#### Exercise
Exact copies of all the entries are required.

#### Entries provided
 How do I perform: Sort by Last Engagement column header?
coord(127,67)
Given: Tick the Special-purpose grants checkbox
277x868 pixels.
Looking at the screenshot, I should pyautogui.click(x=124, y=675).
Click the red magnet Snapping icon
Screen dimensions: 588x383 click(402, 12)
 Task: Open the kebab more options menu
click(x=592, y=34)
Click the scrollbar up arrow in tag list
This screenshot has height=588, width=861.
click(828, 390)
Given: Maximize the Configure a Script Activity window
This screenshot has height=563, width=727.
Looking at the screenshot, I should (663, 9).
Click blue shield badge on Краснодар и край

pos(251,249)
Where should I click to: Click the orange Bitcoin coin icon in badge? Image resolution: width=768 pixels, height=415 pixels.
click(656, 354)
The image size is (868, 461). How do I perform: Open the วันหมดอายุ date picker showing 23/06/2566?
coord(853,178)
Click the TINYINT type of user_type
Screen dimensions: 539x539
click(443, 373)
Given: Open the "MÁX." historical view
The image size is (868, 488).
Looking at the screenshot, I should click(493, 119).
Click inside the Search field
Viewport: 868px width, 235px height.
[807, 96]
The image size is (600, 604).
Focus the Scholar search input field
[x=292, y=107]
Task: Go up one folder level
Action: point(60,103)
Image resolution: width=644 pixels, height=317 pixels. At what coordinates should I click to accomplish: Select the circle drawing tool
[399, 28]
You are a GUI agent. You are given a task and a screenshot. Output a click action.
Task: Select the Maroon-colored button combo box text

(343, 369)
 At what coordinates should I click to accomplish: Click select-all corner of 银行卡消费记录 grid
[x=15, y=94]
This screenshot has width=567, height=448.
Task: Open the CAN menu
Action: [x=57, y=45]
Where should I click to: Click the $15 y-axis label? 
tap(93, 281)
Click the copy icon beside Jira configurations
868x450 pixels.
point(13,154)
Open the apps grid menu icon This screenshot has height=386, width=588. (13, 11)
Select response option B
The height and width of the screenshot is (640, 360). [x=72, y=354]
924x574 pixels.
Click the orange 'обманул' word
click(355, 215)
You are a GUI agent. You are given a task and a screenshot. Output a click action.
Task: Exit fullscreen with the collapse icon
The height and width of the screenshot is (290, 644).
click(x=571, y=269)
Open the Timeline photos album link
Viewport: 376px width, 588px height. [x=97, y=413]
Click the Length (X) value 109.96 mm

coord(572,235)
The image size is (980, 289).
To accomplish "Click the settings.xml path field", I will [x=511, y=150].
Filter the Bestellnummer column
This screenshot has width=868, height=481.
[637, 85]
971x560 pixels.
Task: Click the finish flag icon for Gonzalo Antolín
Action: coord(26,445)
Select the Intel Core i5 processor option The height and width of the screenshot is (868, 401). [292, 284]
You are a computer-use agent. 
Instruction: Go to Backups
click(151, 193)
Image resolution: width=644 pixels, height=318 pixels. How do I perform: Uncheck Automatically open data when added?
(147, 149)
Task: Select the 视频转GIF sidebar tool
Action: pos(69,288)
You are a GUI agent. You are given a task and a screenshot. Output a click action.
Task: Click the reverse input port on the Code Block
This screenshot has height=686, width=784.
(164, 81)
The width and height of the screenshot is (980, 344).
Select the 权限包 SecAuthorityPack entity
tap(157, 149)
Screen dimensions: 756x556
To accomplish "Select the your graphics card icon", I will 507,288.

#### Task response
 How do I perform: Sort by Last Engagement column header?
coord(127,67)
Given: Tick the Special-purpose grants checkbox
277x868 pixels.
Looking at the screenshot, I should pyautogui.click(x=124, y=675).
Click the red magnet Snapping icon
Screen dimensions: 588x383 click(402, 12)
 Task: Open the kebab more options menu
click(x=592, y=34)
Click the scrollbar up arrow in tag list
This screenshot has height=588, width=861.
click(828, 390)
Given: Maximize the Configure a Script Activity window
This screenshot has height=563, width=727.
Looking at the screenshot, I should (663, 9).
Click blue shield badge on Краснодар и край

pos(251,249)
Where should I click to: Click the orange Bitcoin coin icon in badge? Image resolution: width=768 pixels, height=415 pixels.
click(656, 354)
The image size is (868, 461). How do I perform: Open the วันหมดอายุ date picker showing 23/06/2566?
coord(853,178)
Click the TINYINT type of user_type
Screen dimensions: 539x539
click(443, 373)
Given: Open the "MÁX." historical view
The image size is (868, 488).
Looking at the screenshot, I should click(493, 119).
Click inside the Search field
Viewport: 868px width, 235px height.
[807, 96]
The image size is (600, 604).
Focus the Scholar search input field
[x=292, y=107]
Task: Go up one folder level
Action: point(60,103)
Image resolution: width=644 pixels, height=317 pixels. At what coordinates should I click to accomplish: Select the circle drawing tool
[399, 28]
You are a GUI agent. You are given a task and a screenshot. Output a click action.
Task: Select the Maroon-colored button combo box text

(343, 369)
 At what coordinates should I click to accomplish: Click select-all corner of 银行卡消费记录 grid
[x=15, y=94]
This screenshot has width=567, height=448.
Task: Open the CAN menu
Action: [x=57, y=45]
Where should I click to: Click the $15 y-axis label? 
tap(93, 281)
Click the copy icon beside Jira configurations
868x450 pixels.
point(13,154)
Open the apps grid menu icon This screenshot has height=386, width=588. (13, 11)
Select response option B
The height and width of the screenshot is (640, 360). [x=72, y=354]
924x574 pixels.
Click the orange 'обманул' word
click(355, 215)
You are a GUI agent. You are given a task and a screenshot. Output a click action.
Task: Exit fullscreen with the collapse icon
The height and width of the screenshot is (290, 644).
click(x=571, y=269)
Open the Timeline photos album link
Viewport: 376px width, 588px height. [x=97, y=413]
Click the Length (X) value 109.96 mm

coord(572,235)
The image size is (980, 289).
To accomplish "Click the settings.xml path field", I will [x=511, y=150].
Filter the Bestellnummer column
This screenshot has width=868, height=481.
[637, 85]
971x560 pixels.
Task: Click the finish flag icon for Gonzalo Antolín
Action: coord(26,445)
Select the Intel Core i5 processor option The height and width of the screenshot is (868, 401). [292, 284]
You are a computer-use agent. 
Instruction: Go to Backups
click(151, 193)
Image resolution: width=644 pixels, height=318 pixels. How do I perform: Uncheck Automatically open data when added?
(147, 149)
Task: Select the 视频转GIF sidebar tool
Action: pos(69,288)
You are a GUI agent. You are given a task and a screenshot. Output a click action.
Task: Click the reverse input port on the Code Block
This screenshot has height=686, width=784.
(164, 81)
The width and height of the screenshot is (980, 344).
Select the 权限包 SecAuthorityPack entity
tap(157, 149)
Screen dimensions: 756x556
To accomplish "Select the your graphics card icon", I will 507,288.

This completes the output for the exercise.